The solar PV cost reduction spiral reached its lowest point yet at an auction in Chile last week where Spanish developer Solarpack Tecnologica won contracts to sell power from a solar plant high in the Andes for $29.10/MWh. The 120MW plant to be built in Chile’s sunny Atacama desert surpassed the previous record-low for solar PV brokered in Dubai in May, and was priced at almost half the cost of coal power in the same event.

Overall, Chile’s latest auction contracted 12.4TWh of new generation with 52% awarded to renewables at an average price of $45.1/MWh, according to BNEF estimates. The 20-year contracts paid in Chilean pesos were awarded to 11 companies, including Mainstream Renewable Power and Endesa Chile – a subsidiary of Enel.

Yet some power-market players doubt the projects can deliver, given the auction’s record-low power purchase agreements, because project owners in Chile are exposed “substantially to fluctuating power prices”, according to Ana Verena Barreto Lima, a Sao Paulo-based BNEF analyst, in a BNEF Analyst Reaction. Low power demand in remote regions and discrepancies in selling power at different points in the distribution network can mean that “even projects with contracts secured in the regulated market are exposed to spot price fluctuations,” Lima wrote.

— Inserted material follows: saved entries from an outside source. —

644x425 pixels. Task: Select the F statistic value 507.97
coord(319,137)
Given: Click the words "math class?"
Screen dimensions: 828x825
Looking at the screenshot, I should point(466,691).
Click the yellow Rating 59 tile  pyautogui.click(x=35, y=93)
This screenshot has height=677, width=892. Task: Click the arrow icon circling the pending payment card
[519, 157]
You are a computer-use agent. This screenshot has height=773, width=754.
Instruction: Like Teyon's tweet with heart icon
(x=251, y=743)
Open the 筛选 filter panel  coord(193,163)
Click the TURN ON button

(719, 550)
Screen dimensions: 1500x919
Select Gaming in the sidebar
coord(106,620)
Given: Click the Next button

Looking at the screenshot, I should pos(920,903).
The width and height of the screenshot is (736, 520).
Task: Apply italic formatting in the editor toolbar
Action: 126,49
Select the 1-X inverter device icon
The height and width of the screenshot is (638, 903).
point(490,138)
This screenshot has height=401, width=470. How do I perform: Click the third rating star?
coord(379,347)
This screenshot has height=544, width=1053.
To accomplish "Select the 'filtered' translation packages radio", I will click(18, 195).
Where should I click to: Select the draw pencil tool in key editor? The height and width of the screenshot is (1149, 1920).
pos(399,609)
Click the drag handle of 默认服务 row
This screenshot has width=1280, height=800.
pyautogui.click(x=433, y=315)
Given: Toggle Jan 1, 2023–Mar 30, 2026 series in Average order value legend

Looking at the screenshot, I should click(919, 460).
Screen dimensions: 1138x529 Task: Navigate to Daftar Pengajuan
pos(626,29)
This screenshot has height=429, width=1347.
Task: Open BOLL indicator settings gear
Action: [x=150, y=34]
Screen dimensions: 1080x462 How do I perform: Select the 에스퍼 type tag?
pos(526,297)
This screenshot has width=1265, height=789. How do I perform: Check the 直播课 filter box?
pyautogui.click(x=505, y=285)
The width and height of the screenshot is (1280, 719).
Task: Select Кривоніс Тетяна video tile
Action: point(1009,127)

In the US, the Obama administration’s final push to champion renewable energy could see red tape get cut on environmental planning regulation. A new rule, set to be imposed within the next few weeks, would see developers encouraged to bid on government-selected tracts of land with good renewable energy potential that have been pre-cleared of major environmental conflicts.

The proposal would mirror the competitive bidding process already used to sell oil and gas rights on public lands and would provide greater protection for developers like First Solar and Berkshire Hathaway Energy that have expressed interest in the taxpayer-owned land. The measure would also be a boon to Hillary Clinton’s vow to increase renewable power on public land by ten-fold in the next decade, were the Democrat nominee to win the vote in the upcoming Presidential election.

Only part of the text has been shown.